**Texto proporcionado:**
La propia estructura de producción del opus 7 de Mignogna es de por sí reveladora. Tras su peor película, la más crasamente comercial (Cleopatra, destartalado vehículo al servicio de Natalia Oreiro) y segunda experiencia al servicio del consorcio manufacturero Argentina Sono Film (luego de La fuga), Mignogna parece haber sentido la necesidad de replegarse sobre algo más pequeño y auténtico, financiando su nueva película con fondos propios (su flamante productora Retratos) y en digital, con un considerable apoyo de capitales españoles. La demorada imagen de un hombre solo, parado en medio de una cocina semivacía con las manos en los bolsillos y mirando con expresión neutra hacia una ventana, marca ya, en el comienzo mismo de El viento, el tono y el modo con que Mignogna (coescribiendo una vez más el guión junto a su colaboradora de toda la vida, Graciela Maglie) decidió narrar la película.
Un tono parco y pausado, a la medida de ese hombre de campo que está por emprender un viaje. Un modo en el que tiempos fuertes y conflictos dramáticos aparecen tan atenuados como la propia calidad de la imagen, a la que el talentoso director de fotografía Marcelo Camorino parece haberle sustraído brillo, definición, color e intensidad, tanto como para ponerla en sintonía con la personalidad y circunstancia del personaje. Federico Luppi es Frank Osorio, paisano sureño que viene de enterrar a la hija en el cementerio de Piedra Clavada. Hace la valija, guarda en ella un viejo pistolón, se despide de los vecinos y toma un micro que lo va a depositar en Buenos Aires. A partir del momento en que se presenta en casa de su nieta Alina (la siempre excelente Antonella Costa) tendrá lugar una de esas convivencias difíciles que suelen conducir a un trillado cliché: la del paulatino acercamiento entre dos que se rechazan.
El viejo es hosco y tosco; la nieta no quiere saber nada con él y mucho menos con su madre muerta, a la que no veía desde hacía rato. Para completar el panorama, un par de secretos familiares –de esos bien pesados– andan dando vueltas por ahí. Por un lado, Alina no sabe quién fue su padre. Por otro, a un vecino de la familia, hijo de ricos, lo mataron, como consecuencia de cierto incidente sexual en el que estuvo involucrada la mamá de la chica. La atenuación dramática a la que la película se ve sometida, el trabajo sobre el intersticio antes que sobre el tiempo fuerte y la demorada dilución de los conflictos de fondo, permiten que lo que podría derivar en fórmula quede apenas como resorte dramático, en el que el colchón de la película se asienta.

**Material reunido:**
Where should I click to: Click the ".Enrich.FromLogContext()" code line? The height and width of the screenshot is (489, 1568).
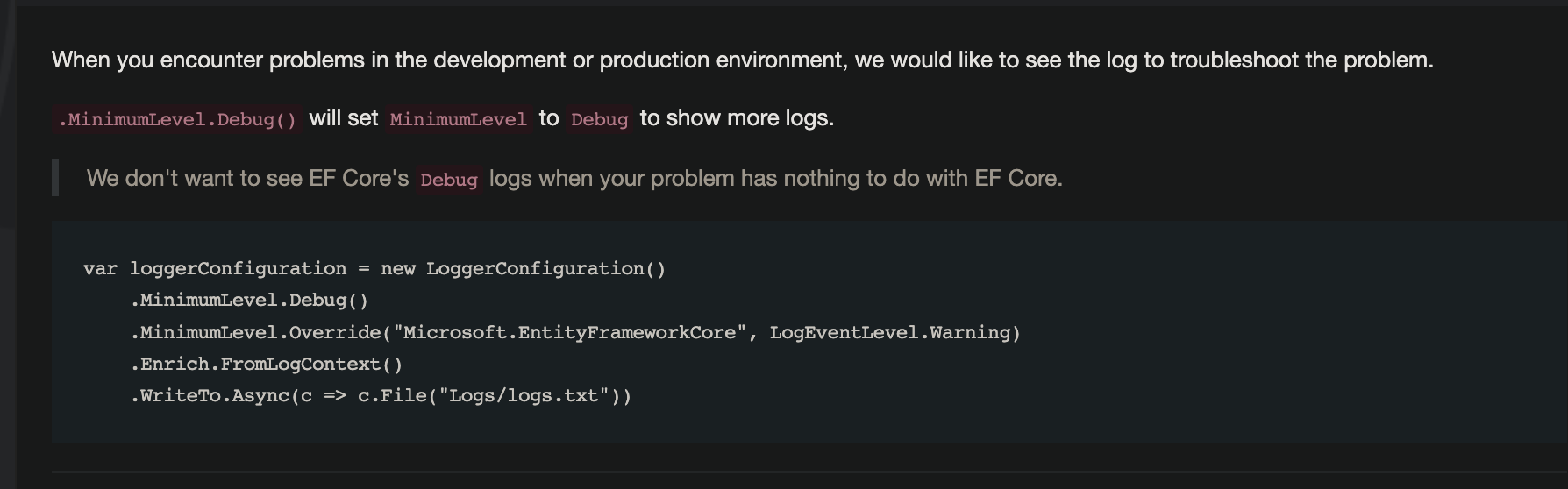(266, 365)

**Lista de tareas:**
a - Copia de la reseña de El viento el fragmento que empieza en "El viejo es" y llega hasta "película se asienta.".
b - Responde según la reseña de El viento:
(i) ¿Con qué productora propia financió Mignogna su nueva película?
(ii) ¿En qué cementerio enterró Frank Osorio a su hija?
(iii) ¿Qué es lo que Alina no sabe sobre su familia?
c - Retoma la reseña de El viento y continúala a partir de su última oración.
Los datos no intervienen en esto.

**Resultados por tarea:**
a -
El viejo es hosco y tosco; la nieta no quiere saber nada con él y mucho menos con su madre muerta, a la que no veía desde hacía rato. Para completar el panorama, un par de secretos familiares –de esos bien pesados– andan dando vueltas por ahí. Por un lado, Alina no sabe quién fue su padre. Por otro, a un vecino de la familia, hijo de ricos, lo mataron, como consecuencia de cierto incidente sexual en el que estuvo involucrada la mamá de la chica. La atenuación dramática a la que la película se ve sometida, el trabajo sobre el intersticio antes que sobre el tiempo fuerte y la demorada dilución de los conflictos de fondo, permiten que lo que podría derivar en fórmula quede apenas como resorte dramático, en el que el colchón de la película se asienta.

b -
(i) Con Retratos, su flamante productora.
(ii) En el cementerio de Piedra Clavada.
(iii) No sabe quién fue su padre.

c -
Más y mejor trabajado el personaje del abuelo que el de la nieta, si bien en algún momento no se evita el cliché del pajuerano en la ciudad, todo costado ternurista (a la Sol de otoño, sin ir más lejos) queda aventado por los costados siniestros del viejo. Estos incluyen un autoritarismo patricio bien de campo, que terminó condenando a su hija a la soltería. Del mismo modo se lima todo posible suspenso relacionado con aquella muerte y ese pistolón, incógnitas que se resolverán en una confesión final que no cambia demasiado las cosas. Que no cambien demasiado, que no haya epifanías de ocasión ni catarsis a pedido, que los personajes no sean al final mucho mejores de lo que eran al principio son algunos de los facilismos dramáticos que El viento logra evitar. Al tiempo que la corre de fórmulas industriales, este roce con la sequedad, la austeridad y el minimalismo pone a la película de Mignogna en una imprevista proximidad con cierto cine argentino independiente, del que buena parte de la obra del realizador no podría estar más ajena.


7-EL VIENTO
Argentina/España, 2005.
Dirección: Eduardo Mignogna.
Guión: E. Mignogna y Graciela Maglie.
Fotografía: Marcelo Camorino.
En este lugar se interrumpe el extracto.